The cyber insurance market has undergone a significant shift over the past few years, as demand has skyrocketed alongside escalating risks. According to Karen Ritchie (pictured), senior vice president at Baird MacGregor Insurance Brokers LP, there are both challenges and developments in this rapidly growing area, as businesses slowly wake up to the realities of cyber threats.
"We've been promoting cyber now for probably the last three or four years, pretty consistently," Ritchie said. Yet, despite efforts to raise awareness, many businesses still struggle to grasp the severity of their vulnerabilities.
“You still get some of them that think, 'I'm okay. My IT people tell me, I'm okay,” Ritchie said.
Ransomware has become the most prevalent threat in the industry. Ritchie emphasized the ease with which bad actors can deploy such attacks, noting that “you've got your ransomware for hire... small bad actors can get this ransomware and use it." This has resulted in a surge of claims from businesses, many of whom never anticipated they would be victims. One case Ritchie recalled involved a small family-owned manufacturing company that fell prey to a ransomware attack.

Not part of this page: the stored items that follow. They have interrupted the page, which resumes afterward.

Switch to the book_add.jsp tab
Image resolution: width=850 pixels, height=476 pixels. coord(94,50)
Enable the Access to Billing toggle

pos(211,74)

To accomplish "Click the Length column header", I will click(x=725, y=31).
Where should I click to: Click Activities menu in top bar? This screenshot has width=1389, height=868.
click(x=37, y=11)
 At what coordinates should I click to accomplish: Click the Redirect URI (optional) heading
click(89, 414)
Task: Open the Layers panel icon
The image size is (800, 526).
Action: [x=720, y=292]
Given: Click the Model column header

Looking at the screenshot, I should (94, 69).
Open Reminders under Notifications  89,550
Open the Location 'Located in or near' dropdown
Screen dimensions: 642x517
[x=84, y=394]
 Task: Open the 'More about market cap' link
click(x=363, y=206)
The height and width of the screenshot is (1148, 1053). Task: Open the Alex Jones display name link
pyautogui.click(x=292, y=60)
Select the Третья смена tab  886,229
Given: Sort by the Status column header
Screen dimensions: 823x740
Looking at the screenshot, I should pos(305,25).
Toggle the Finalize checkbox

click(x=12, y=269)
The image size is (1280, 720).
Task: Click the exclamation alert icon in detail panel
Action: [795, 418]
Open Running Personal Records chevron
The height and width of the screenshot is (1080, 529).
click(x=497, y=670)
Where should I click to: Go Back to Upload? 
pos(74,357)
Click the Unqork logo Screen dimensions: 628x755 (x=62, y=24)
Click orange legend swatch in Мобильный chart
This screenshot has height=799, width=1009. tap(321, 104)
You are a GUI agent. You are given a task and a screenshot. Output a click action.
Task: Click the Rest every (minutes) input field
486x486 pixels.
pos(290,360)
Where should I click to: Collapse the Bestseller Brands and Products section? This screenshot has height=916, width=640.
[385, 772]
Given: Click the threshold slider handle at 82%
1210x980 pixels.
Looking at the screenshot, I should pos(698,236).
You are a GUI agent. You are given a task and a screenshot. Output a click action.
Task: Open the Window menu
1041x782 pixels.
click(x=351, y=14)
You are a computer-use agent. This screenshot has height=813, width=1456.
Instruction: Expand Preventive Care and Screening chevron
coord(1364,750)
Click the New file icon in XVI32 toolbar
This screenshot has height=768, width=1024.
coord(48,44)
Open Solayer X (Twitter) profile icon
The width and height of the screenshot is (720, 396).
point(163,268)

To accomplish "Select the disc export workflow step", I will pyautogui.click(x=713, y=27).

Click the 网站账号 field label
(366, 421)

“Their whole system was taken down," she said, adding that the incident would have been financially crippling without cyber insurance coverage. The ransomware claim reached around $100,000—an amount that would have severely impacted the company’s ability to continue operations.
Cyber insurance is not only about covering financial losses but also about business continuity. Ritchie pointed out that cyber policies often include provisions for business interruption and reputational damage. "Once your systems are down, you’ve got a loss of income," she said, underscoring the importance of such coverage in minimizing the long-term impacts of an attack.
For businesses that deal directly with consumers, reputational harm can be even more damaging than the immediate financial losses. "The reputational hazard is a bigger exposure, in a way," Ritchie said, particularly if a business cannot quickly recover or repair its systems.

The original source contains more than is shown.